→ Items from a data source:
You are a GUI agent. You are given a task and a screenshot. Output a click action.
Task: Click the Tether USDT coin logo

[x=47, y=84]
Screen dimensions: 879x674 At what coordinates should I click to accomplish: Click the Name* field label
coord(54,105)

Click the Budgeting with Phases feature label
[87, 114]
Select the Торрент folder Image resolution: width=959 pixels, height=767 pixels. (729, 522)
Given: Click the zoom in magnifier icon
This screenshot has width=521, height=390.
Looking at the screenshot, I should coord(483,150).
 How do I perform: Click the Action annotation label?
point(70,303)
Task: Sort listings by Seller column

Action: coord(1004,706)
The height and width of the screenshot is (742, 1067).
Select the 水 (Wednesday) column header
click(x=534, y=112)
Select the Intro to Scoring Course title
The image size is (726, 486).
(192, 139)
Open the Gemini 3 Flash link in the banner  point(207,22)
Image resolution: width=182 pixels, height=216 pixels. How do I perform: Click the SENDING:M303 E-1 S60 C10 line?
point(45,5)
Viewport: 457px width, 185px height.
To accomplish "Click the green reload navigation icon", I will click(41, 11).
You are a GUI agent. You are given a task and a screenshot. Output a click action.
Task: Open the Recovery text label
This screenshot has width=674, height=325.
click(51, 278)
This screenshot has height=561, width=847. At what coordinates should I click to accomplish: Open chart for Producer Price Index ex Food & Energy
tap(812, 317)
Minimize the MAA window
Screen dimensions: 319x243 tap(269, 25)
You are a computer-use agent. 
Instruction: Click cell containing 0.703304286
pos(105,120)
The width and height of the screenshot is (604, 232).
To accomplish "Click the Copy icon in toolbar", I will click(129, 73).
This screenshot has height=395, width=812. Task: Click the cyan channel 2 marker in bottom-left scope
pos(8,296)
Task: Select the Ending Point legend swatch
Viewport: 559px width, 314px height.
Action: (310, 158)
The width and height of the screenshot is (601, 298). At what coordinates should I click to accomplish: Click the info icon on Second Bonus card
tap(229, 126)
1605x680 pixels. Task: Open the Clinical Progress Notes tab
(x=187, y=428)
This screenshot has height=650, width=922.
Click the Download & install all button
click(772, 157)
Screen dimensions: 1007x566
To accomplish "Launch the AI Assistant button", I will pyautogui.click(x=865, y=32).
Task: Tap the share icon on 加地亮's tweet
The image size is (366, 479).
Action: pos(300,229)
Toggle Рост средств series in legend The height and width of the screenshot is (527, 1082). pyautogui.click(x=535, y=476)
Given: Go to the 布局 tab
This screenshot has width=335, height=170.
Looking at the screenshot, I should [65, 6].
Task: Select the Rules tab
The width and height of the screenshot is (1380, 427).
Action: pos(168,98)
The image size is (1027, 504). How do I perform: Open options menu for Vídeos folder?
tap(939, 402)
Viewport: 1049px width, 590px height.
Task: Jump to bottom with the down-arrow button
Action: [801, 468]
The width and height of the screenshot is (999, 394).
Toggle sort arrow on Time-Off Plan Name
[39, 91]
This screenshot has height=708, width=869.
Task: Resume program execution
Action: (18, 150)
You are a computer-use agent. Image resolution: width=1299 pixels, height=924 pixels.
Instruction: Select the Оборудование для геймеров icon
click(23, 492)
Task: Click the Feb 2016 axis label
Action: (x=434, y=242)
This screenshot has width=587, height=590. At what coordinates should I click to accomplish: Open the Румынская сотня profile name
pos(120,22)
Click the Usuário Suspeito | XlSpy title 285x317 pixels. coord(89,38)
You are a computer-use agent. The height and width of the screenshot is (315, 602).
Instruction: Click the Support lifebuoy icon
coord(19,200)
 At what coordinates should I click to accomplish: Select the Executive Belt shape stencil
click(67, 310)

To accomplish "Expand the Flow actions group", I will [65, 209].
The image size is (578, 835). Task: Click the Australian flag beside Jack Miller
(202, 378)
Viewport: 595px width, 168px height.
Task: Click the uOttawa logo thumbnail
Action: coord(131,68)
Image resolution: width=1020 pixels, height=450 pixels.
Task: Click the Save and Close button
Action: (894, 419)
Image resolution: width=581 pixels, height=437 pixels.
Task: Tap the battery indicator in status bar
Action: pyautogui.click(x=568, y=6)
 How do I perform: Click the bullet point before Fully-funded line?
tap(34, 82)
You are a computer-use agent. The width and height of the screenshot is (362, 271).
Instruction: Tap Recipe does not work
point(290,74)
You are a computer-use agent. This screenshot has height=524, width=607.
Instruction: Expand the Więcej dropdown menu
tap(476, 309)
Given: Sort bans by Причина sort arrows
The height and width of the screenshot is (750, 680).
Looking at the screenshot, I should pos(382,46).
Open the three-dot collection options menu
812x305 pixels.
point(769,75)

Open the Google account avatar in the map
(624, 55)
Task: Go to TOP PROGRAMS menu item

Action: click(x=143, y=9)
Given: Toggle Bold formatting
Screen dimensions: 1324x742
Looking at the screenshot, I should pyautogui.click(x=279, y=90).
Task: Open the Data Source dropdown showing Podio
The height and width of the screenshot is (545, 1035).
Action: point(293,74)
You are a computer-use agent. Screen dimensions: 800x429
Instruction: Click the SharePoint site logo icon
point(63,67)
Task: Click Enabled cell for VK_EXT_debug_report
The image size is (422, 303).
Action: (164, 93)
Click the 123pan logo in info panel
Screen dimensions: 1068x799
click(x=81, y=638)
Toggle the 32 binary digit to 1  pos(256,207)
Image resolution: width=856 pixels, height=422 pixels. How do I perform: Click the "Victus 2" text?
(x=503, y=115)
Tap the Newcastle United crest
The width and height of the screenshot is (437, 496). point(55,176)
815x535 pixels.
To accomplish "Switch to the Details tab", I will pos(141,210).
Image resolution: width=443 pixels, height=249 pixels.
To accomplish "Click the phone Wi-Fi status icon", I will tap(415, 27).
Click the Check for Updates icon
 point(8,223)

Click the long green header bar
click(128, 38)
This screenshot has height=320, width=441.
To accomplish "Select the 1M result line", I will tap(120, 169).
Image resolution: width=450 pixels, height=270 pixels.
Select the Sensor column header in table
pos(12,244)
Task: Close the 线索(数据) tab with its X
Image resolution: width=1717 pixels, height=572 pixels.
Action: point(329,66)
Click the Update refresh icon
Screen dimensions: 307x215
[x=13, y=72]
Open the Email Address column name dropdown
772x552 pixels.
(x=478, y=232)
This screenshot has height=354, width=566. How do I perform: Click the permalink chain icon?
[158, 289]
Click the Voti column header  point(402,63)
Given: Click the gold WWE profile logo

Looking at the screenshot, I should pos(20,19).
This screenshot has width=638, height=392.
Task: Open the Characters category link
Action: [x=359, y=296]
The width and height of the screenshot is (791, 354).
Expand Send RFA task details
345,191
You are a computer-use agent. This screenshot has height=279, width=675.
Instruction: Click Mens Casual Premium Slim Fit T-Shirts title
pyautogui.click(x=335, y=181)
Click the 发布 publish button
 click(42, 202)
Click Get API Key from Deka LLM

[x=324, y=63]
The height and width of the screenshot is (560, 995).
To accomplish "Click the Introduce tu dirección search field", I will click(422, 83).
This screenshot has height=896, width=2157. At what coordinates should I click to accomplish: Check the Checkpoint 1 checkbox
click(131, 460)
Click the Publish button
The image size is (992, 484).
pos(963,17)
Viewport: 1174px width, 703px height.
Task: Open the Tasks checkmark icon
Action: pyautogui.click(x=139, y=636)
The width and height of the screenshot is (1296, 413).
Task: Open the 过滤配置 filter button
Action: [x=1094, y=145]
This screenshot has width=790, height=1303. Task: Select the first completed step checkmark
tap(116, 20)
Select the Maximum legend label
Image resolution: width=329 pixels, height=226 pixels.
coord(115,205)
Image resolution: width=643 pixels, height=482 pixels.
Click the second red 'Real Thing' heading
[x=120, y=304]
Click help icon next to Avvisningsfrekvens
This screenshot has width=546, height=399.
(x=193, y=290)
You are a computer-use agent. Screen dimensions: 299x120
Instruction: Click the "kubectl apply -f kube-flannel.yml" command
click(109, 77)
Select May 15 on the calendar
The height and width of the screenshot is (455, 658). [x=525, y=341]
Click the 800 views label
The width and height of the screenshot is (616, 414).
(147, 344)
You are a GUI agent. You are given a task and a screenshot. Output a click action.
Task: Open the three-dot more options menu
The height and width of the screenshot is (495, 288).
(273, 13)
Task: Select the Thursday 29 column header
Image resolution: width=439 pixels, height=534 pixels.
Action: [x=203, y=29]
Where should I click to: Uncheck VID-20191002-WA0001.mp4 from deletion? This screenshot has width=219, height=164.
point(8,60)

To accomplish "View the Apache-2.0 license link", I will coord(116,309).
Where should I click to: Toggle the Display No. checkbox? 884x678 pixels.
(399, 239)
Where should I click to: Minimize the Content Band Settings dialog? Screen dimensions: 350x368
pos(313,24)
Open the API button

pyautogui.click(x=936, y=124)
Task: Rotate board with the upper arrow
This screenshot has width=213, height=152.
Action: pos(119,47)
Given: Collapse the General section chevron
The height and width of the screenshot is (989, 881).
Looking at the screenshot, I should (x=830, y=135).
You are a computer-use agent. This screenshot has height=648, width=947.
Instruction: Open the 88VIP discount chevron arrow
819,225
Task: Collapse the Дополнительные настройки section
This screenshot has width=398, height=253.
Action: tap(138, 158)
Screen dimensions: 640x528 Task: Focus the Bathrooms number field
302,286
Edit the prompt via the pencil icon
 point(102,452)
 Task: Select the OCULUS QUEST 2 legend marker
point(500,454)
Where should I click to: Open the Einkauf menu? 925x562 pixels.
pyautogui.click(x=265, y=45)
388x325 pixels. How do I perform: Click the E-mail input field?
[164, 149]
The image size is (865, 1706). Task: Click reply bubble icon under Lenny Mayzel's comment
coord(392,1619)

→ TASK TO CARRY OUT: Start with the line above that contains "Click the Check for Updates icon" and end with the line that contains "Click the Publish button". Write out those lines exactly, and only those.

→ EXERCISE RESPONSE:
Click the Check for Updates icon
 point(8,223)

Click the long green header bar
click(128, 38)
This screenshot has height=320, width=441.
To accomplish "Select the 1M result line", I will tap(120, 169).
Image resolution: width=450 pixels, height=270 pixels.
Select the Sensor column header in table
pos(12,244)
Task: Close the 线索(数据) tab with its X
Image resolution: width=1717 pixels, height=572 pixels.
Action: point(329,66)
Click the Update refresh icon
Screen dimensions: 307x215
[x=13, y=72]
Open the Email Address column name dropdown
772x552 pixels.
(x=478, y=232)
This screenshot has height=354, width=566. How do I perform: Click the permalink chain icon?
[158, 289]
Click the Voti column header  point(402,63)
Given: Click the gold WWE profile logo

Looking at the screenshot, I should pos(20,19).
This screenshot has width=638, height=392.
Task: Open the Characters category link
Action: [x=359, y=296]
The width and height of the screenshot is (791, 354).
Expand Send RFA task details
345,191
You are a computer-use agent. This screenshot has height=279, width=675.
Instruction: Click Mens Casual Premium Slim Fit T-Shirts title
pyautogui.click(x=335, y=181)
Click the 发布 publish button
 click(42, 202)
Click Get API Key from Deka LLM

[x=324, y=63]
The height and width of the screenshot is (560, 995).
To accomplish "Click the Introduce tu dirección search field", I will click(422, 83).
This screenshot has height=896, width=2157. At what coordinates should I click to accomplish: Check the Checkpoint 1 checkbox
click(131, 460)
Click the Publish button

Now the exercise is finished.